Yannick Benjamin
Photo via NY Times
“We just want the dignity of ordinary days.”
After three years, sommelier Yannick Benjamin closed his acclaimed Contento restaurant in New York. One reason why: being unable to fund health care for himself or his staff without forgoing his income and working a full-time job outside the restaurant.
“This is the cruel math of owning a small business and being disabled in America.”
Yannick began living with paralysis in 2003 following a car accident. 20 years later, while running a restaurant considered one of New York’s best, he still faces the out-of-pocket burden of paralysis-related expenses:
“My chair costs about $13,000 out of pocket…$6,000 gets reimbursed by my provider. In a comically dark turn, my insurer doesn’t cover the wheels.”

Extracted material >>
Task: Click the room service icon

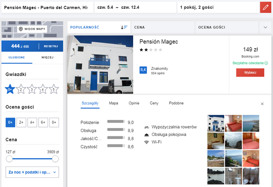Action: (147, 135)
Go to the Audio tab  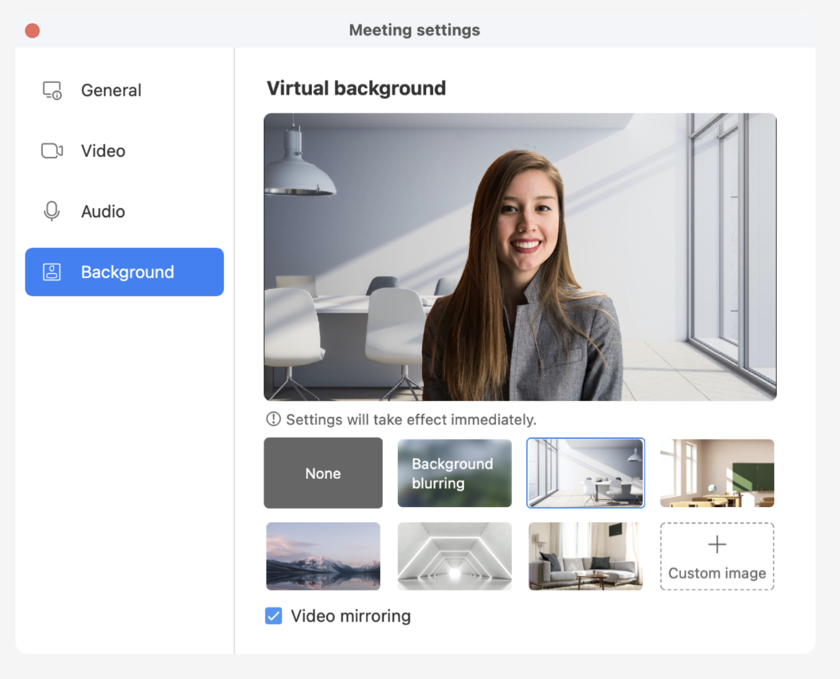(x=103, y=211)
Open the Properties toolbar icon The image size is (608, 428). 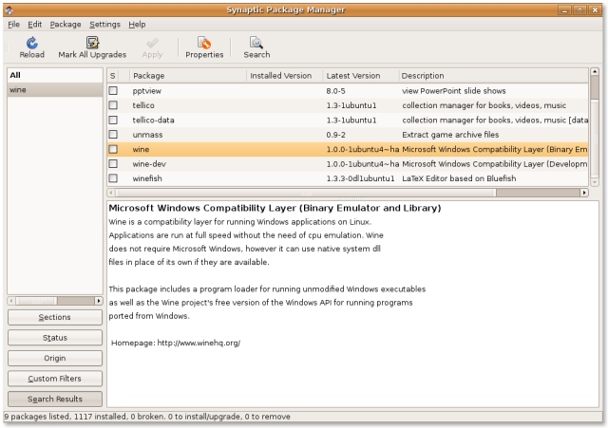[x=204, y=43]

...

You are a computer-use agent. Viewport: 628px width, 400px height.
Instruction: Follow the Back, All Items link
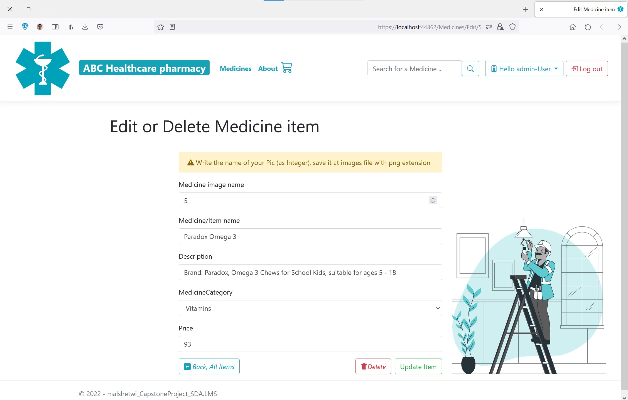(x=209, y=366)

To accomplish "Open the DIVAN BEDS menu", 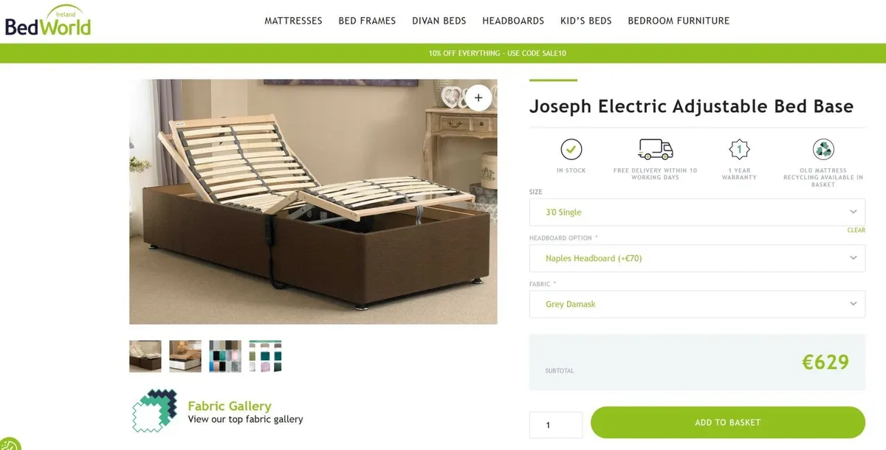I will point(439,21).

Apply what you read >>
1/ Answer each question about the passage on Yannick Benjamin.
(a) For how many years did Contento operate before it closed?
(b) In what year did Yannick Benjamin begin living with paralysis, and what caused it?
(c) Of the roughly $13,000 his chair costs, how much does his provider reimburse?
2/ Continue the passage on Yannick Benjamin and the closing of Contento, beginning after its final sentence.

Answers to the problems >>
1/
(a) Three years.
(b) 2003, following a car accident.
(c) $6,000.

2/
Yannick notes that only 40% of full-time hospitality professionals had health care coverage in 2024 compared to 87% of non-hospitality professionals.
As Yannick explained in his December 2024 editorial for the NY Times (linked below), for people like him, there is often a trade-off: to pursue a creative career, you must give up the security of health care coverage and financial stability.
Yannick is a 2022 Craig H. Neilsen Visionary Prize recipient. He began fundraising with Help Hope Live for out-of-pocket medical expenses and related costs in 2024.